When you file for an appeal, you will have to gather certain documents to support the argument that you are making. Two major documents that you must obtain and file are the record in your case and the transcripts in your case. You should be proactive when obtaining these documents to ensure that your appeal process will go as quickly and smoothly as possible. Below are instructions for preparing the documents that you will need to file your appeal. If you have additional questions or require assistance with this process, please contact our office. We are happy to answer your questions or assist you in any way that we can.
Getting the Record in Your Case
Once you file your notice of appeal, the next step is filing an appeal record. This must be done within 60 days of the day that the judge granted your appeal.
Here is how to prepare your appeal record:
- Obtain and fill out Form 9 and make sure it is bound using a blue cover.
- Attach your notice of appeal.
- Obtain your pleadings.
- Make copies of these documents!

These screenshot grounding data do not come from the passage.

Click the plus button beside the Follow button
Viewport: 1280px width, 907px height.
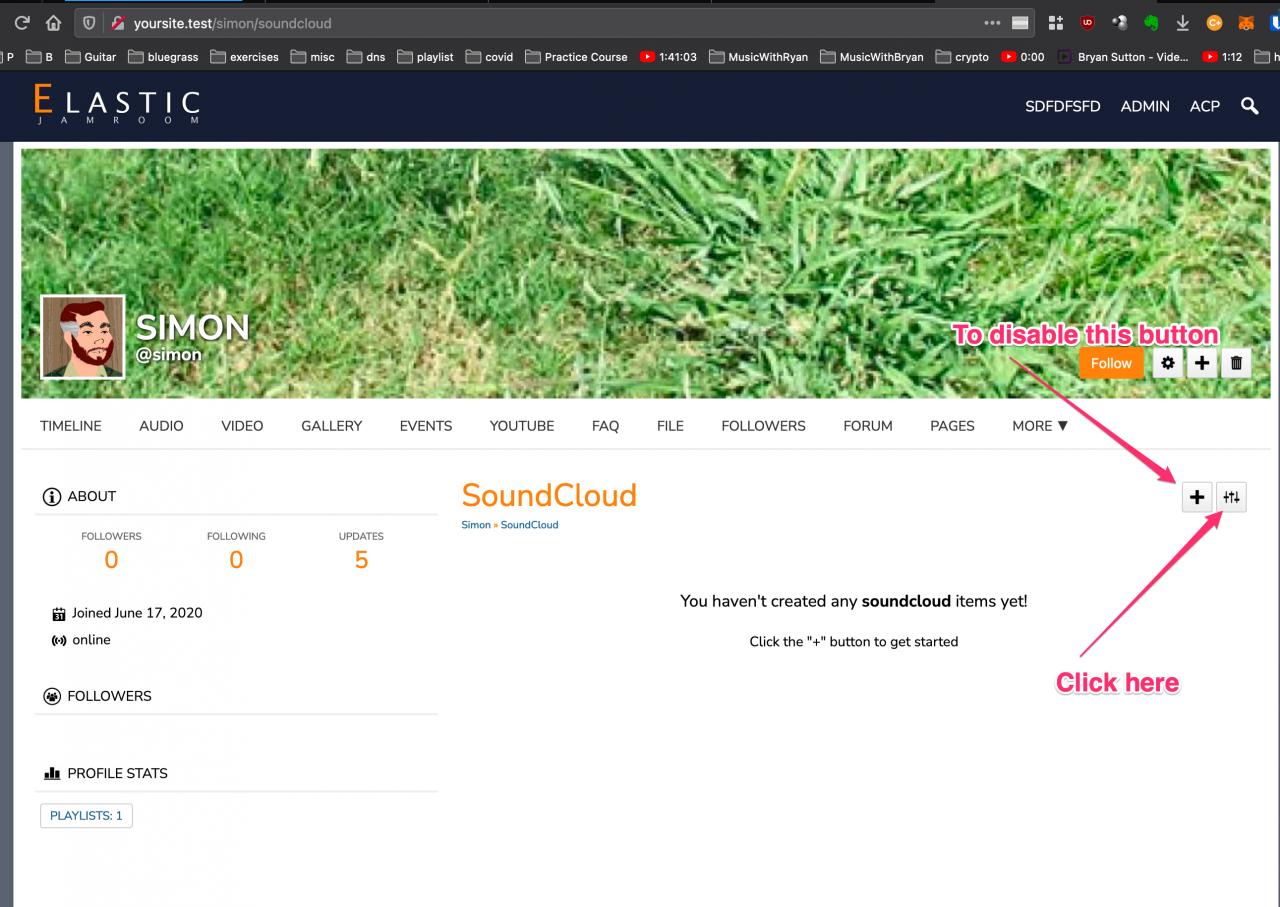tap(1201, 364)
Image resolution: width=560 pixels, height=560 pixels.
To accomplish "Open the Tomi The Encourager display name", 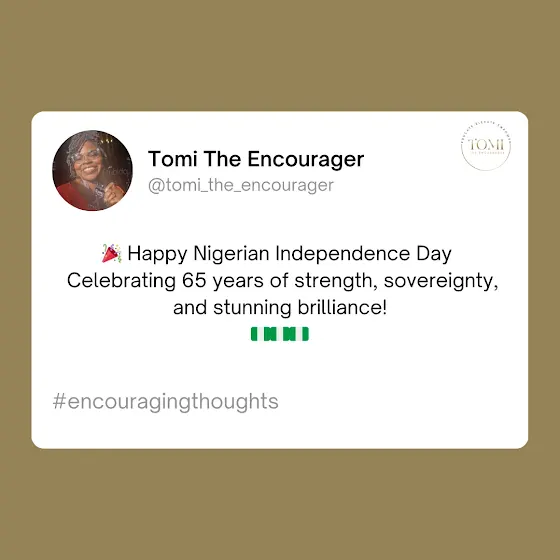I will click(256, 159).
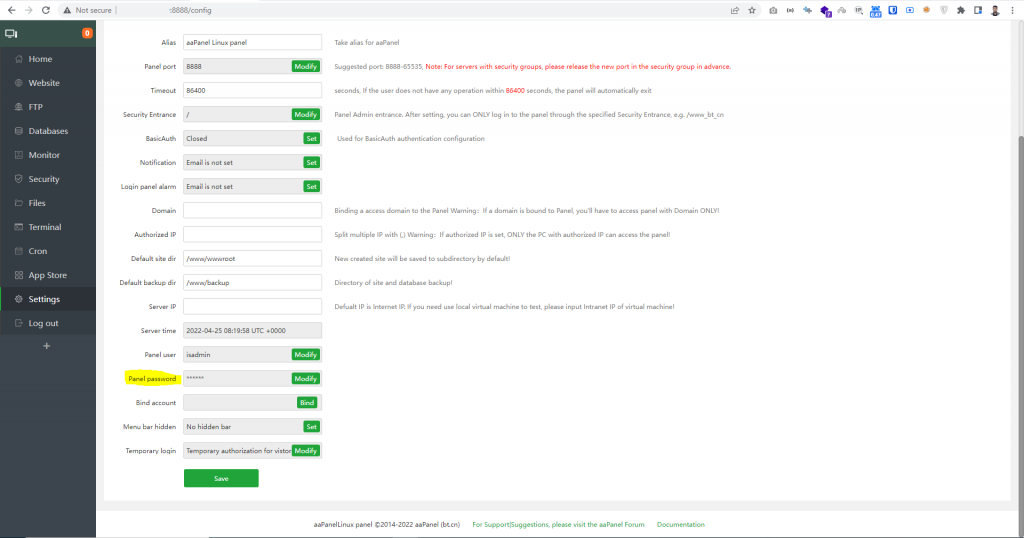This screenshot has height=538, width=1024.
Task: Open the browser Extensions puzzle icon
Action: click(x=960, y=10)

File at least six with the registry (one for your own use, four for the use of the court, and one for each respondent in the case).
- Obtain a copy of the judgment reasons.
- Obtain a copy of the order from the court.

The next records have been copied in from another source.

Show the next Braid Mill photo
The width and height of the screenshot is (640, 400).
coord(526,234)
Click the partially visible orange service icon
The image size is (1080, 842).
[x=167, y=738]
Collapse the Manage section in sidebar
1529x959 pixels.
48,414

- Make sure that you serve each respondent with a copy of the appeal record.
There is no fee to file your appeal record. For assistance obtaining these documents and making sure that the appeal record is filed correctly, you can contact an appellate attorney.
Getting the Transcripts in Your Case
Once you take care of preparing and filing the record in your case, you should focus on obtaining the transcripts in your case. Once you obtain these documents, you should send them to the clerk’s office. A transcript is the written record of your court hearing(s) that took place during your trial. You need to serve the transcript to the respondent in the appeal along with your appeal record. This has to be done within 60 days from when you filed the notice of appeal.

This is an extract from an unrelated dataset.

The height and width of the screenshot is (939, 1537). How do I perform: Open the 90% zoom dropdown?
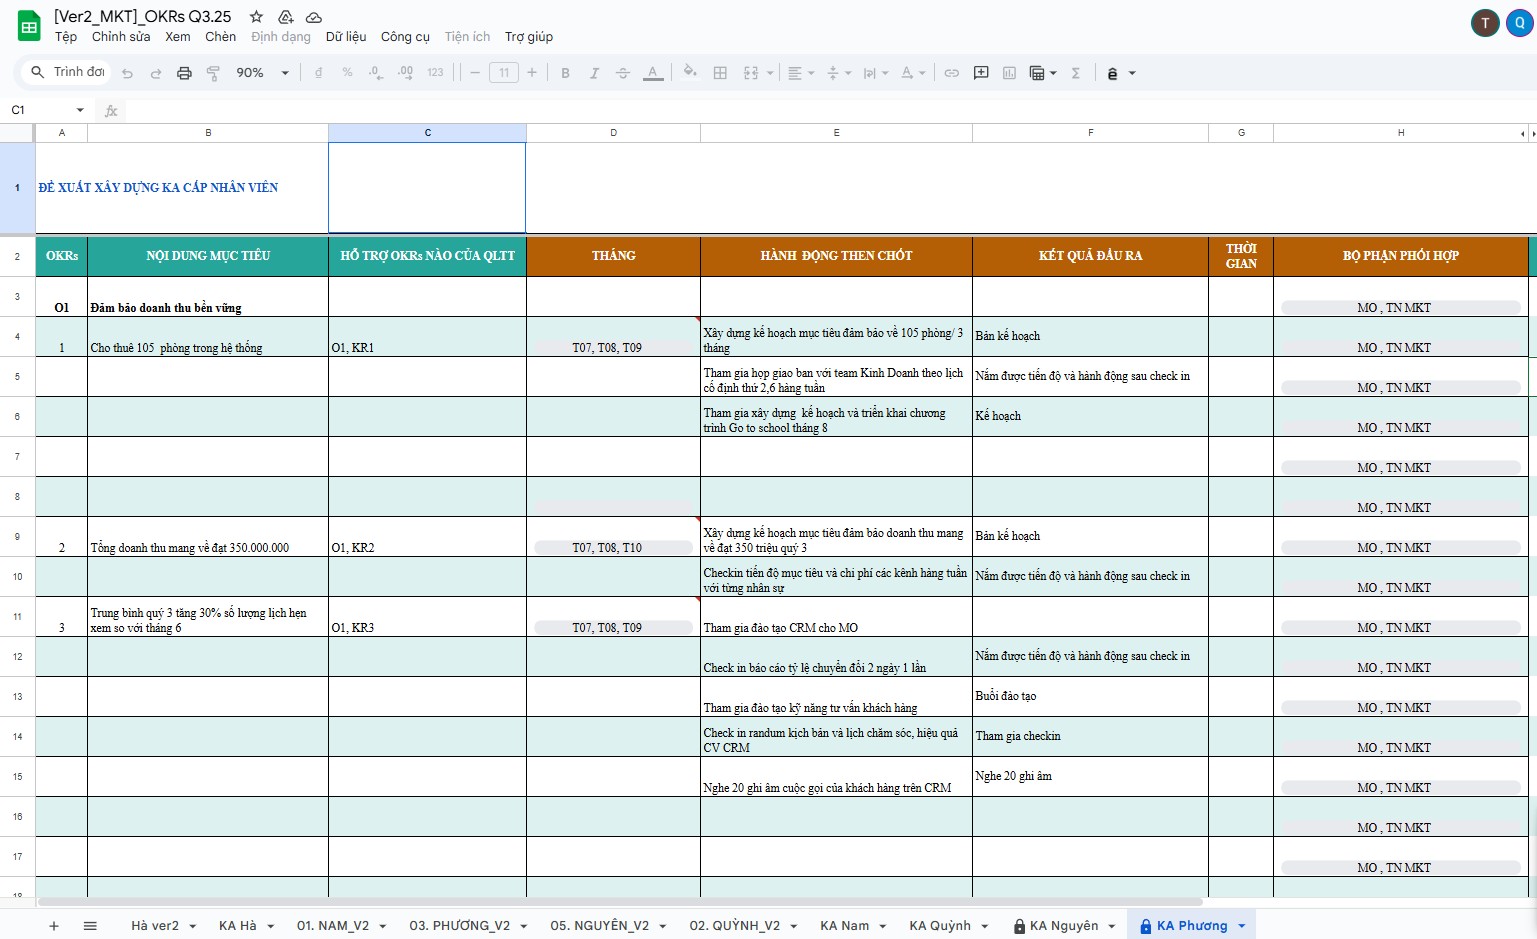pyautogui.click(x=262, y=73)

You can obtain a copy of the court transcript by contacting one of many court transcription services. It is up to YOU to cover the cost of filing your transcript with the court. This can be a costly endeavor, so make sure that you do it right the first time and avoid having to refile or make changes. An attorney can help you if you are having difficulty obtaining your transcript. When you are obtaining your transcript, you should:
- File an electronic copy with the registry.
- File three paper copies with the registry – one for your use, one for the court, and one for the respondent. If there are multiple respondents in your case, file one for each.
- Serve the paper copy to each respondent.